** Start **

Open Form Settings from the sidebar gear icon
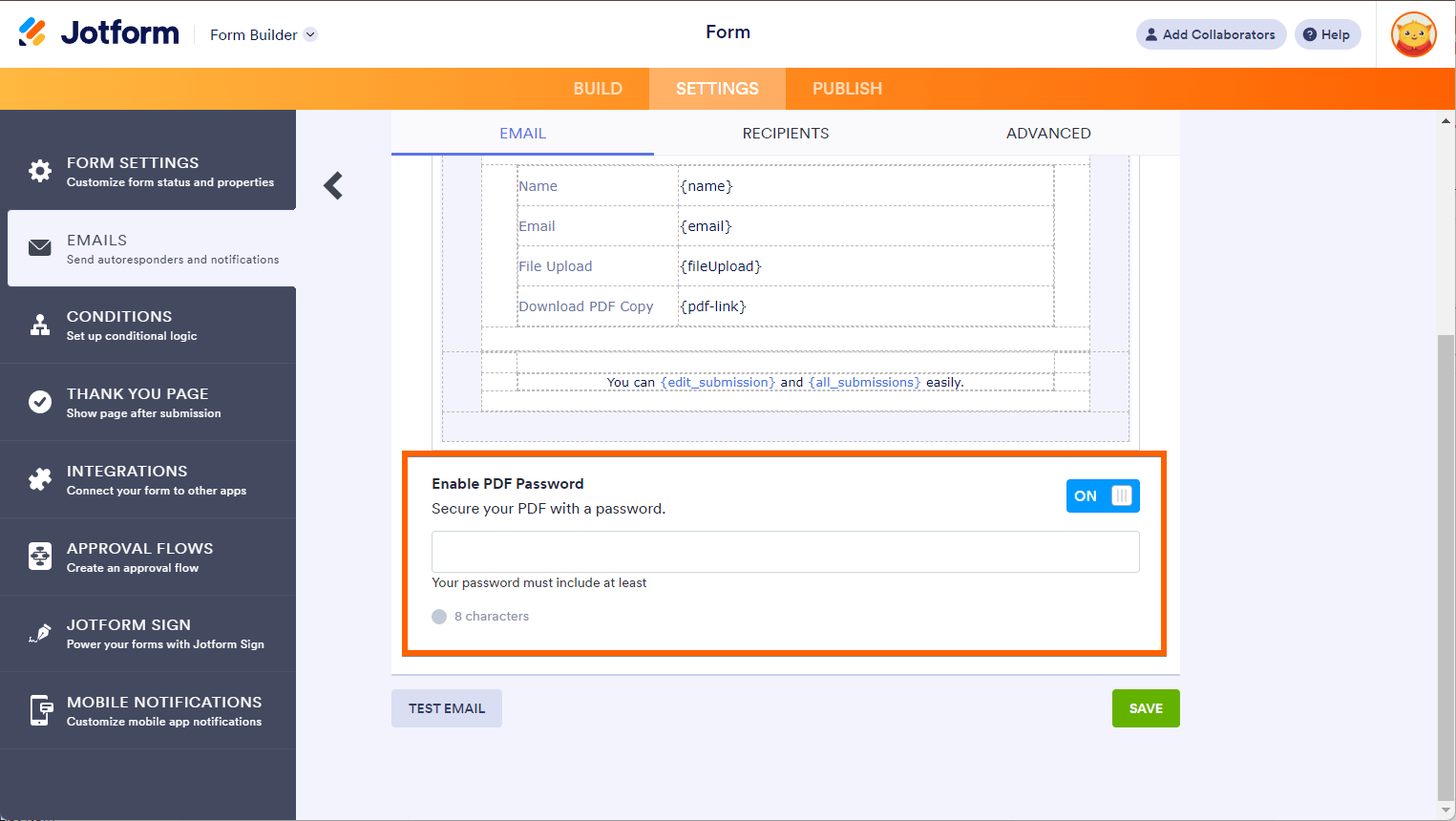click(39, 170)
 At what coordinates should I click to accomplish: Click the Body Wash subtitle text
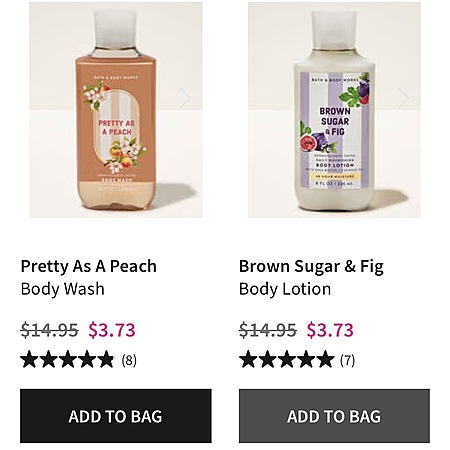coord(63,289)
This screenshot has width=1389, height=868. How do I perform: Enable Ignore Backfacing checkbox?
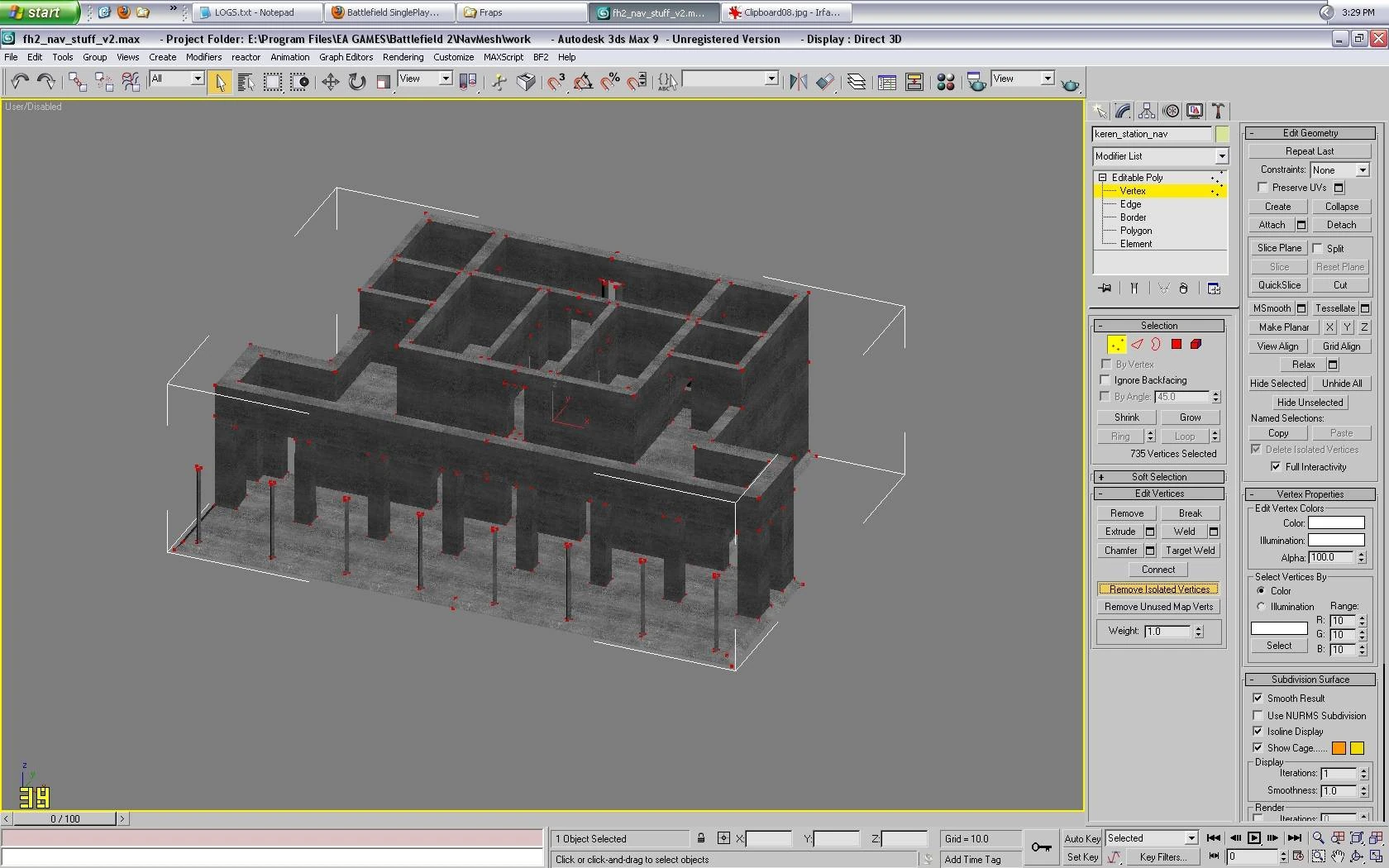1105,380
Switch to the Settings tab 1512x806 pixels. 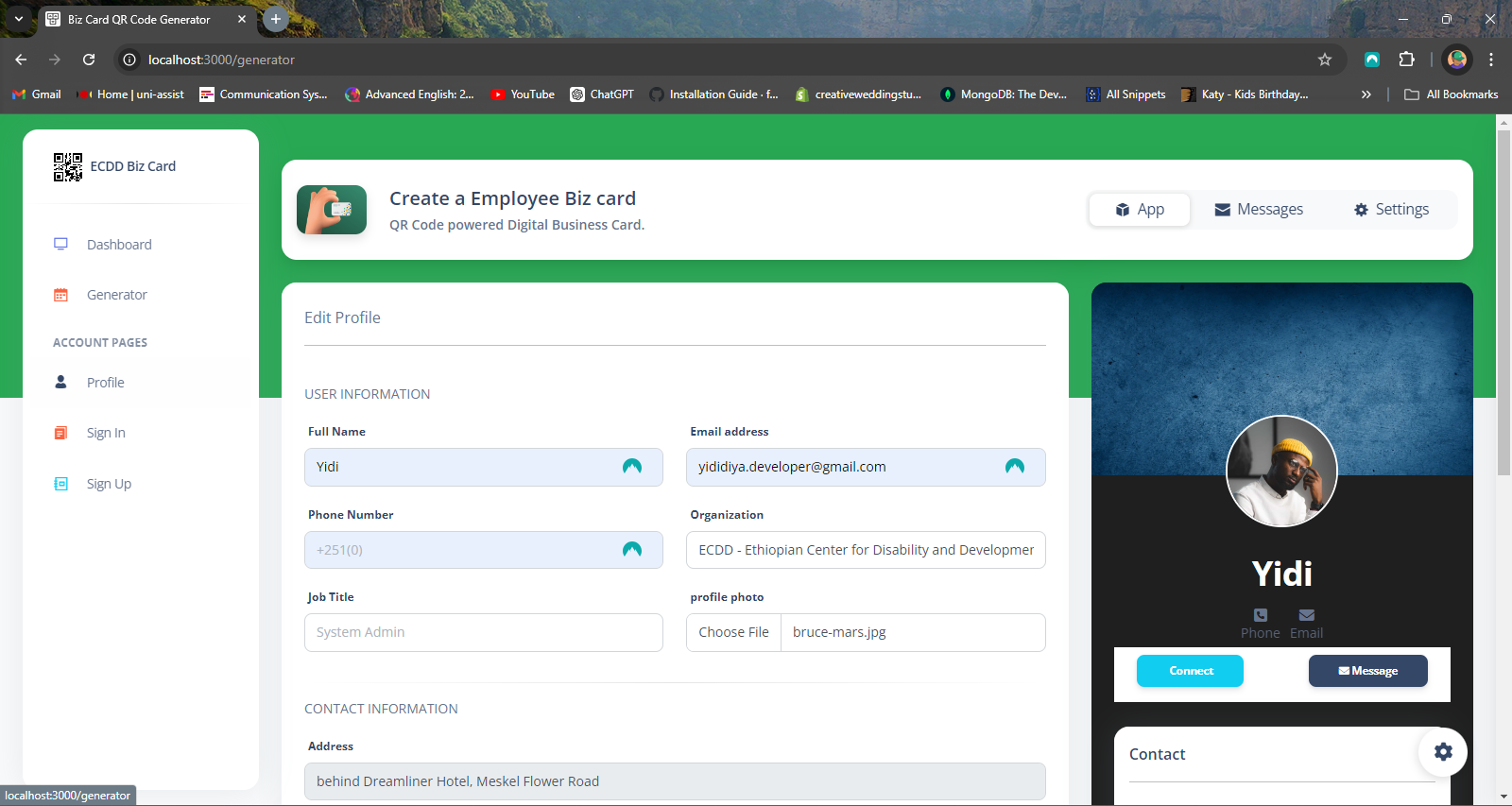point(1391,210)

** End **

Task prompt: Print the data from its first line through the line containing "coord(63,289)", both included, and leave out the pictures.

Final result:
Open Form Settings from the sidebar gear icon
click(39, 170)
 At what coordinates should I click to accomplish: Click the Body Wash subtitle text
coord(63,289)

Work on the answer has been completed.